Work instructions =
When you write out the material, keep every line exactly as it is.

Given entries =
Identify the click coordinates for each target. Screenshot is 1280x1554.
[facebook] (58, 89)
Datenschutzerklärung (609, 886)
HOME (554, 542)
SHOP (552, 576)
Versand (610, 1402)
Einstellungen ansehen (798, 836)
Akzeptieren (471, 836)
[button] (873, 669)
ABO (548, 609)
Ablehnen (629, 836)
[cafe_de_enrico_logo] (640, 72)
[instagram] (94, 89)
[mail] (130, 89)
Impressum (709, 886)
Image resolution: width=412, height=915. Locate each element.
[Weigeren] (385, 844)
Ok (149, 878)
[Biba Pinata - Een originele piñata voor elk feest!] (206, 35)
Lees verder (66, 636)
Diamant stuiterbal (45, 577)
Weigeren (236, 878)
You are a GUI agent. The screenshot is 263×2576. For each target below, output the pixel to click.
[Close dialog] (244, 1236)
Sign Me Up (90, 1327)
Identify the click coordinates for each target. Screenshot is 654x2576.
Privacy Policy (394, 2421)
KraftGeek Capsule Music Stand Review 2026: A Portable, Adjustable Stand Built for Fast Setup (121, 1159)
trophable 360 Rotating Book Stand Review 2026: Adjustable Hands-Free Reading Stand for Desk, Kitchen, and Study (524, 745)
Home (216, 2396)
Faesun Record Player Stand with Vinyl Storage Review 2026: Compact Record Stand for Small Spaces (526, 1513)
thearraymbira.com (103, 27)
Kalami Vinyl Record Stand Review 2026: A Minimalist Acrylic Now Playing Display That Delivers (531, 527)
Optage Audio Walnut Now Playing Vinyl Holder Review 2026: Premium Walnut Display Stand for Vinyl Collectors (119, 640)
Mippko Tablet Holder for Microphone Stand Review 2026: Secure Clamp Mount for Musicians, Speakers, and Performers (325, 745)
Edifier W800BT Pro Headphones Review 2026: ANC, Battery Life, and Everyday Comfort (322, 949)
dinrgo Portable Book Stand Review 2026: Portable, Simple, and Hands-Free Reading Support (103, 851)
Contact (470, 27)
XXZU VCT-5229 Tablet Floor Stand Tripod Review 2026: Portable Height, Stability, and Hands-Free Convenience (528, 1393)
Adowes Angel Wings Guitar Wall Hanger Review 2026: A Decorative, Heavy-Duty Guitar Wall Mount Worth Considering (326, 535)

Expected answer =
Identify the click coordinates for each target. Screenshot is 1280x1554.
[facebook] (58, 89)
Datenschutzerklärung (609, 886)
HOME (554, 542)
SHOP (552, 576)
Versand (610, 1402)
Einstellungen ansehen (798, 836)
Akzeptieren (471, 836)
[button] (873, 669)
ABO (548, 609)
Ablehnen (629, 836)
[cafe_de_enrico_logo] (640, 72)
[instagram] (94, 89)
[mail] (130, 89)
Impressum (709, 886)
Image resolution: width=412, height=915. Locate each element.
[Weigeren] (385, 844)
Ok (149, 878)
[Biba Pinata - Een originele piñata voor elk feest!] (206, 35)
Lees verder (66, 636)
Diamant stuiterbal (45, 577)
Weigeren (236, 878)
You are a GUI agent. The screenshot is 263×2576. For each target below, output the pixel to click.
[Close dialog] (244, 1236)
Sign Me Up (90, 1327)
Identify the click coordinates for each target. Screenshot is 654x2576.
Privacy Policy (394, 2421)
KraftGeek Capsule Music Stand Review 2026: A Portable, Adjustable Stand Built for Fast Setup (121, 1159)
trophable 360 Rotating Book Stand Review 2026: Adjustable Hands-Free Reading Stand for Desk, Kitchen, and Study (524, 745)
Home (216, 2396)
Faesun Record Player Stand with Vinyl Storage Review 2026: Compact Record Stand for Small Spaces (526, 1513)
thearraymbira.com (103, 27)
Kalami Vinyl Record Stand Review 2026: A Minimalist Acrylic Now Playing Display That Delivers (531, 527)
Optage Audio Walnut Now Playing Vinyl Holder Review 2026: Premium Walnut Display Stand for Vinyl Collectors (119, 640)
Mippko Tablet Holder for Microphone Stand Review 2026: Secure Clamp Mount for Musicians, Speakers, and Performers (325, 745)
Edifier W800BT Pro Headphones Review 2026: ANC, Battery Life, and Everyday Comfort (322, 949)
dinrgo Portable Book Stand Review 2026: Portable, Simple, and Hands-Free Reading Support (103, 851)
Contact (470, 27)
XXZU VCT-5229 Tablet Floor Stand Tripod Review 2026: Portable Height, Stability, and Hands-Free Convenience (528, 1393)
Adowes Angel Wings Guitar Wall Hanger Review 2026: A Decorative, Heavy-Duty Guitar Wall Mount Worth Considering (326, 535)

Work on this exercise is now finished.